POLÍTICA


Lula provoca Trump e diz que vai sugerir que presidente dos EUA faça um Pix

Durante agenda em São Paulo, petista voltou a criticar posição dos Estados Unidos sobre o sistema de pagamentos brasileiro

Foto: Feijão Almeida/GOVBA

 

O presidente Luiz Inácio Lula da Silva (PT), candidato à reeleição, voltou a ironizar a posição do governo dos Estados Unidos em relação ao Pix durante uma agenda no interior de São Paulo neste sábado (5).

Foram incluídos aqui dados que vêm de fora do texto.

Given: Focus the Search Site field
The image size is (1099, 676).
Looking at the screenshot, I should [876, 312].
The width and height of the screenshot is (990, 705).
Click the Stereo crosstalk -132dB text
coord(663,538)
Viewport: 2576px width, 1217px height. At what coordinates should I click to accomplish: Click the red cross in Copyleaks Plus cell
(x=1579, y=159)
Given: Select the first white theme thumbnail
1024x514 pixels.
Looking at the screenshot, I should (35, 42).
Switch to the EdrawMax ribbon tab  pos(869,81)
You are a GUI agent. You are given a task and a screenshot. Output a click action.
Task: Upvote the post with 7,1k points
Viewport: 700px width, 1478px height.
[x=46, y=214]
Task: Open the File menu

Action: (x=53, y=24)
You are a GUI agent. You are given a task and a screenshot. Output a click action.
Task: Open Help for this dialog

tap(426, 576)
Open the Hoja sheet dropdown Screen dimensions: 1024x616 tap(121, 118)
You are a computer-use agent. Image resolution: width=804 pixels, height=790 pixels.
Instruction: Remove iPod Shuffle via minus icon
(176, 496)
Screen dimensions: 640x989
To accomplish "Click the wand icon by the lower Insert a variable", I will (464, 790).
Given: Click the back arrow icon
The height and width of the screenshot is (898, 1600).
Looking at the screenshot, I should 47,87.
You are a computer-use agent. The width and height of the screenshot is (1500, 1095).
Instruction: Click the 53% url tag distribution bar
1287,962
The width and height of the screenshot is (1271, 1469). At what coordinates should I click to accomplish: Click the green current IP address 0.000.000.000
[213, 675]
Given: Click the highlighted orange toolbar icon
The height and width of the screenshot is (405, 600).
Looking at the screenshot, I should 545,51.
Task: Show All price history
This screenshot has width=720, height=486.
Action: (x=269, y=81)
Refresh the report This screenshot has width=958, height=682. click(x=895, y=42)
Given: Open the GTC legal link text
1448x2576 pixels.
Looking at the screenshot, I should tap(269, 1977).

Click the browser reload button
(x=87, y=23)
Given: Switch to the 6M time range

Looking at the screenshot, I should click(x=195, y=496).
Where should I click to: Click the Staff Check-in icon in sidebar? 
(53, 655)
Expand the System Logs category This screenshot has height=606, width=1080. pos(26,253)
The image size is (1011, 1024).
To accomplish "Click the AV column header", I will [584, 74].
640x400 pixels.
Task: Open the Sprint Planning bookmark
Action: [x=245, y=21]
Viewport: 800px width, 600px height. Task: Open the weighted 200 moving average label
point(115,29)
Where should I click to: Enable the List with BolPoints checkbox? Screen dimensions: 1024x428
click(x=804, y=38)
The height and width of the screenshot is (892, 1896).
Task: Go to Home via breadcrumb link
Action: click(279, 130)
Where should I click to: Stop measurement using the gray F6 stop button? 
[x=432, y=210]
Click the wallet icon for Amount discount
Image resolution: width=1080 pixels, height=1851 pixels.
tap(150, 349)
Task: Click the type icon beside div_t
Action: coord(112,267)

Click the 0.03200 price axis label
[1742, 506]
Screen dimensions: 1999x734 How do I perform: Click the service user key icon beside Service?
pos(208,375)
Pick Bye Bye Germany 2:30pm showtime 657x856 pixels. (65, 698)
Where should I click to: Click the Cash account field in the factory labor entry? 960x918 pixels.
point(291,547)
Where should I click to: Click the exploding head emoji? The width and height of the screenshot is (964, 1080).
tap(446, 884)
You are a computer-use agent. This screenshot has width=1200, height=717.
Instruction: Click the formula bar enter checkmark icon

Ao falar sobre tecnologia e os avanços digitais no Brasil, o petista afirmou que pretende abordar o assunto com Donald Trump quando os dois se encontrarem na Organização das Nações Unidas (ONU).

Lula destacou a expansão do acesso aos serviços digitais do governo por meio da plataforma gov.br e classificou o processo como uma “revolução digital”.

“Nós já temos 178 milhões de pessoas que se conectam com o governo pelo gov.br. Nós estamos quase perto de atingir toda a população brasileira, para as pessoas terem informação”, afirmou.

Na sequência, o presidente fez referência às críticas norte-americanas ao sistema de pagamentos instantâneos brasileiro e brincou com a possibilidade de apresentar o Pix a Trump durante o encontro.

“E o exemplo disso é que o presidente dos Estados Unidos quer acabar com o Pix, mas eu agora vou para a ONU, vou encontrar com o Trump e vou dizer para ele: ‘Trump, faça um Pix que você vai ver o quanto será bom'”, acrescentou o presidente.

O Pix passou a ser alvo de questionamentos dos Estados Unidos nos últimos meses e apareceu entre os pontos citados em uma recomendação de taxação de 25% sobre importações brasileiras, no contexto de investigações conduzidas com base na Seção 301 da Lei do Comércio de 1974.

Em relatório, o sistema brasileiro foi classificado como “injusto e discriminatório” em relação a empresas norte-americanas. O documento também apontou como problema o fato de o Banco Central, responsável pela regulação, estar ligado à operação do meio de pagamento, o que, segundo a avaliação apresentada, configuraria conflito de interesses.

A relação entre os dois governos, entretanto, passou por uma retomada do diálogo técnico no fim do mês passado, após uma conversa telefônica entre Lula e Trump. A previsão é de que representantes dos países voltem a se reunir nas próximas semanas para tratar das tarifas.

Durante o mesmo evento, Lula também defendeu que o Brasil avance no desenvolvimento de inteligência artificial sem ficar condicionado às tecnologias de outros países. O presidente afirmou que pretende estimular a criação de uma ferramenta em português.

“Agora, vamos dominar essa história de inteligência artificial. Não quero ficar dependendo da China ou dos EUA, queremos IA em português. Nós vamos avançar porque o povo brasileiro não é pior que ninguém. Aliás, tem muita gente que queria ser como nós. O que falta é a gente acreditar”, completou.